Continuing through October 3, 2015
If starting in a garage remains a classic origin story for a band or a business, growing up in a junkyard must be the parallel for a sculptor. Leonardo Drew spent his childhood playing in a dump near his family's home in Bridgeport, Connecticut, and created his first found object sculptures there. As a young artist in 1990's New York, Drew learned to polish — or rather, patina — flotsam and jetsam into sharp political weapons that cut to the heart of America's history and enduring struggles with race relations. New York Times critic Roberta Smith called Drew's densely textured installations featuring scrap metal and animal carcasses "an endless catastrophe seen from above."

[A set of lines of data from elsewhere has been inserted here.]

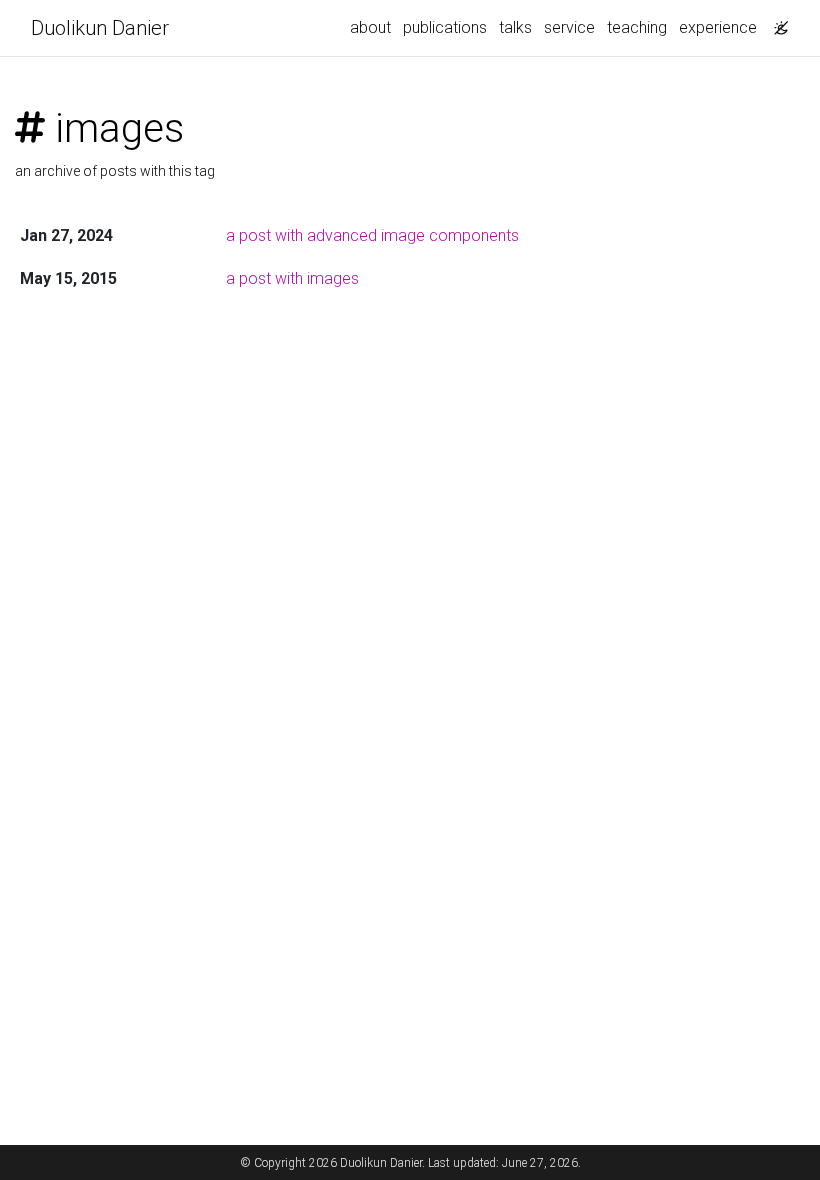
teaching (637, 27)
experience (718, 27)
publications (445, 27)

Drew's latest contribution to this growing legacy is on view at Site Santa Fe right now, as part of their “Unsuspected Possibilities” exhibition, and this concurrent show “Leonardo Drew: Paper” possesses all the physical grit but none of the exposition. Despite their glistening, deliciously fungal layers, these works on paper have neat labels: “11P,” “13P,” “38P.” Drew deploys a wide array of paper-making techniques, building up textures by embossing and casting cotton paper pulp, and applying earthy pigments by hand. It's disorienting at first to witness Drew's orchestrated chaos removed from its message, like being stabbed by a knife to discover, to one’s relief, that it's a stage prop. Here are all of the tools of a powerful artist-activist, built from mush instead of rusty steel. When the initial shock subsides, process comes to the forefront. A watercolor can give birth to an oil painting and a piece of cast paper that practically congeals from the wall is a suitable study for a sculpture made with sharper edges. This is some very fine rubbish.